Doing Data Science is difficult. Changing data. Evolving requirements. Iterations and dead ends.
Are your projects dynamic because a wide variety of data arrives piecemeal? Are your projects dynamic because your team have mixed skill sets and must use a variety of tooling? Are your projects dynamic because Data Science is an iterative and exploratory process?
High performing Data Science teams are robust to dynamic projects rather than at their mercy. These teams can embrace change with confidence rather than resist change out of fear. They demonstrate quantified value quickly and confidently rather than reactively second-guessing their own analyses.

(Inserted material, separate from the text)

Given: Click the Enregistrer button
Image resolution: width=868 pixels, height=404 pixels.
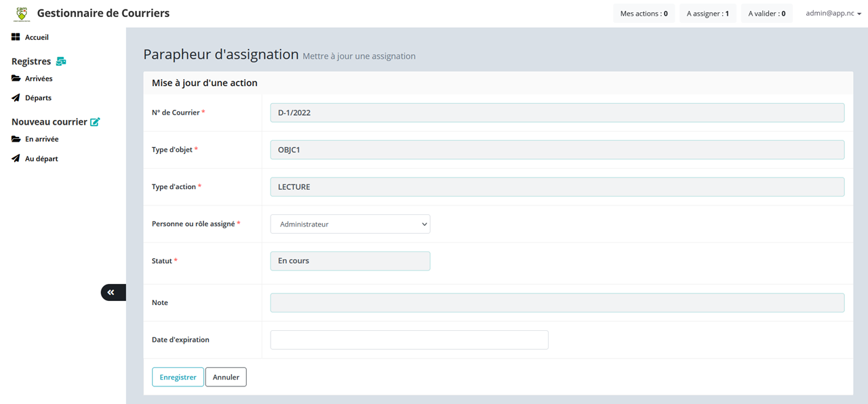Looking at the screenshot, I should (x=178, y=377).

When you’re building Data Science, you need solid scaffolding you can rely on. This is the Guerrilla Analytics operating model for Data Science.

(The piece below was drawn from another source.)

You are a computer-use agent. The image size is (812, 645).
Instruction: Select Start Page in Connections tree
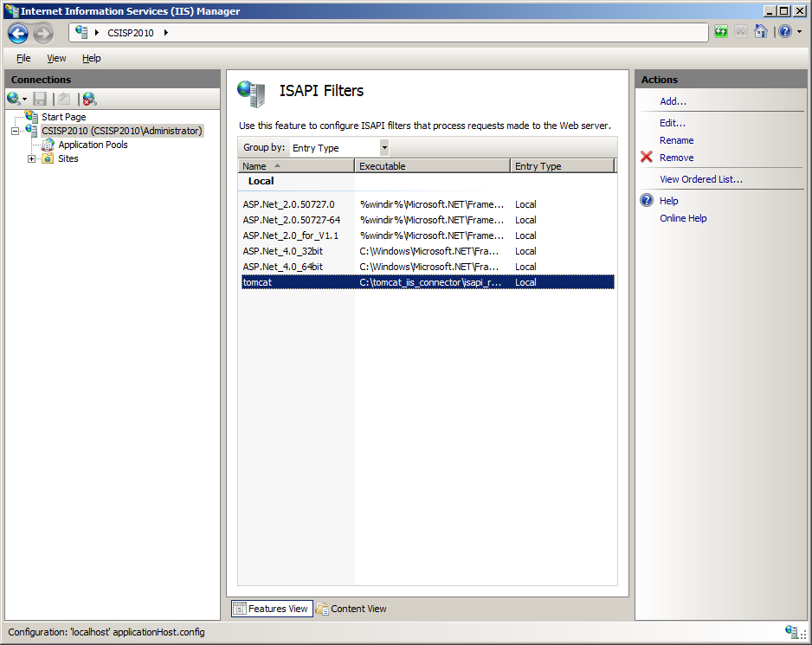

What is Guerrilla Analytics?
Guerrilla Analytics is a proven methodology for doing fast-paced Data Science. The book “Guerrilla Analytics: A Practical Approach to Working with Data” will teach you:
- The Guerrilla Analytics Principles: 7 straightforward guidelines for maintaining data provenance across the entire Data Science life cycle.
- Almost 100 best practice tips: how to deliver Data Science that is reproducible, testable and stands up to scrutiny, despite the disruptions and dynamics of a typical Data Science project.

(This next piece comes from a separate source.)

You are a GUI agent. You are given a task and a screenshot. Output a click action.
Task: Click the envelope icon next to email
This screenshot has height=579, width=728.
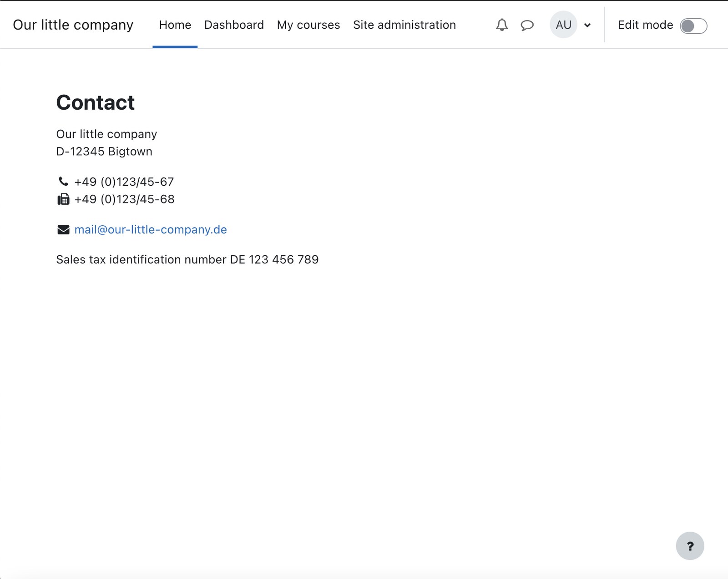(63, 229)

- Building capability: how to set up a Data Science team’s people, process and technology to embrace the reality of data science projects.
Where is Guerrilla Analytics used?
Guerrilla Analytics methods have been successfully used to manage agile teams delivering complex data science projects at pace. Guerrilla Analytics is used in:
- several global banking audit functions
- Big 4 consultancies
- US government
- large UK retailers
The methods have stood the test of fast paced and dynamic projects while producing results ready for demanding and high profile stakeholders including international bodies, state regulators and governments.